• _Excerpted text_:
--------------------------------------------------
Jenny's birthday is tomorrow, and I'm trying to remember 34 years of celebrations past.
She called May her "birthday month" and wanted to go out to dinner as much as possible. In recent years, it was Spettro or Dona Tomas or Cha Cha Cha or TiCouz or Cafe de la Paz.
When we were little, we celebrated with pinatas, treasure hunts, peanut hunts, and cakes with those ballerinas-in-tutus candle holders. We'd play Spanking Machine, Hot Potato, and Strut, Miss Lizzy.
There was the dark year when, in a fit of jealousy, I scratched her "Free to Be You and Me" record that she got for her birthday, reducing "The Helping Song" to "Some kinda help, some kinda help, some kinda help..." I spent years trying to find the replacement LP, which she finally scored at a Friends of the Library sale.
--------------------------------------------------
(Stored items)
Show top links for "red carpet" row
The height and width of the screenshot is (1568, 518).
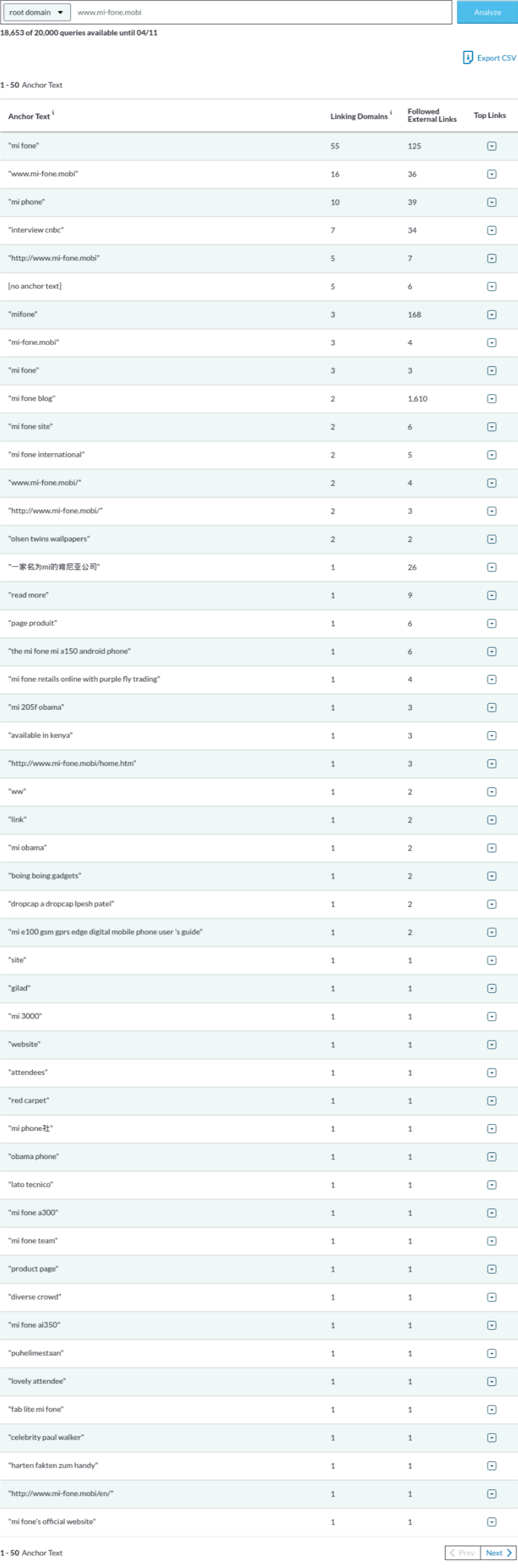[491, 1101]
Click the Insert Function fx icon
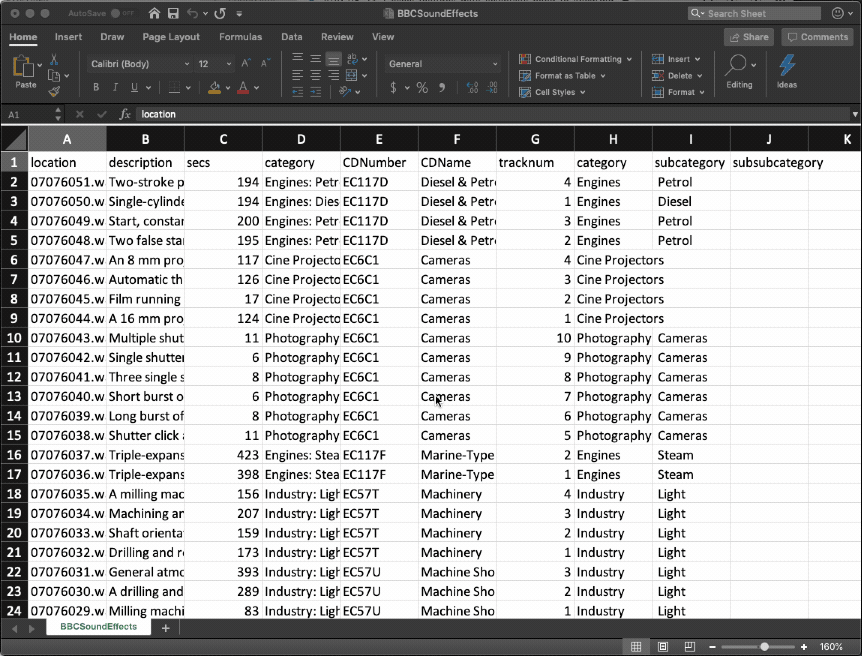Screen dimensions: 862x656 coord(125,114)
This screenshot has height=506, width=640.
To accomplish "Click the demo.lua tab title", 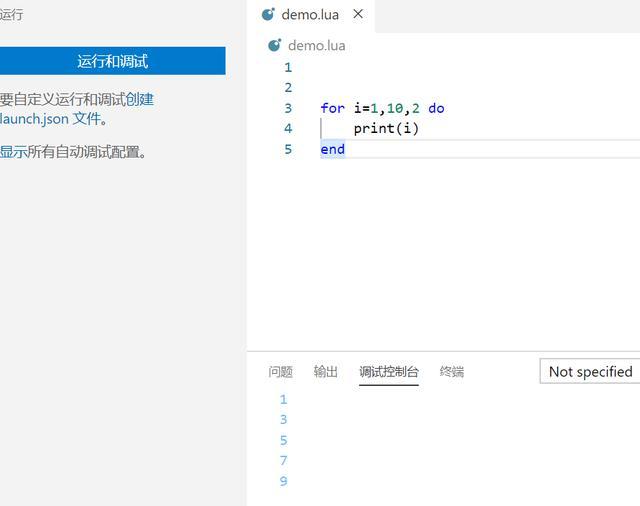I will pyautogui.click(x=310, y=15).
--------------------------------------------------
• _Work instruction 1_:
In the text about Jenny's birthday, what did Jenny call May?
• _Work instruction 2_:
Decide whether each statement agrees with the text about Jenny's birthday: (a) Cafe de la Paz was one of the restaurants for Jenny's birthday dinners in recent years. (b) The writer eventually found the replacement LP. (c) Hot Potato was among the games played at the childhood celebrations.
• _Work instruction 3_:
Reproduce the text about Jenny's birthday, starting at "She called May" and ending at "the Library sale.".

• _Exercise response 1_:
She called May her "birthday month."

• _Exercise response 2_:
(a) Yes: "In recent years, it was Spettro or Dona Tomas or Cha Cha Cha or TiCouz or Cafe de la Paz."
(b) No: "I spent years trying to find the replacement LP, which she finally scored at a Friends of the Library sale."
(c) Yes: "We'd play Spanking Machine, Hot Potato, and Strut, Miss Lizzy."

• _Exercise response 3_:
She called May her "birthday month" and wanted to go out to dinner as much as possible. In recent years, it was Spettro or Dona Tomas or Cha Cha Cha or TiCouz or Cafe de la Paz.
When we were little, we celebrated with pinatas, treasure hunts, peanut hunts, and cakes with those ballerinas-in-tutus candle holders. We'd play Spanking Machine, Hot Potato, and Strut, Miss Lizzy.
There was the dark year when, in a fit of jealousy, I scratched her "Free to Be You and Me" record that she got for her birthday, reducing "The Helping Song" to "Some kinda help, some kinda help, some kinda help..." I spent years trying to find the replacement LP, which she finally scored at a Friends of the Library sale.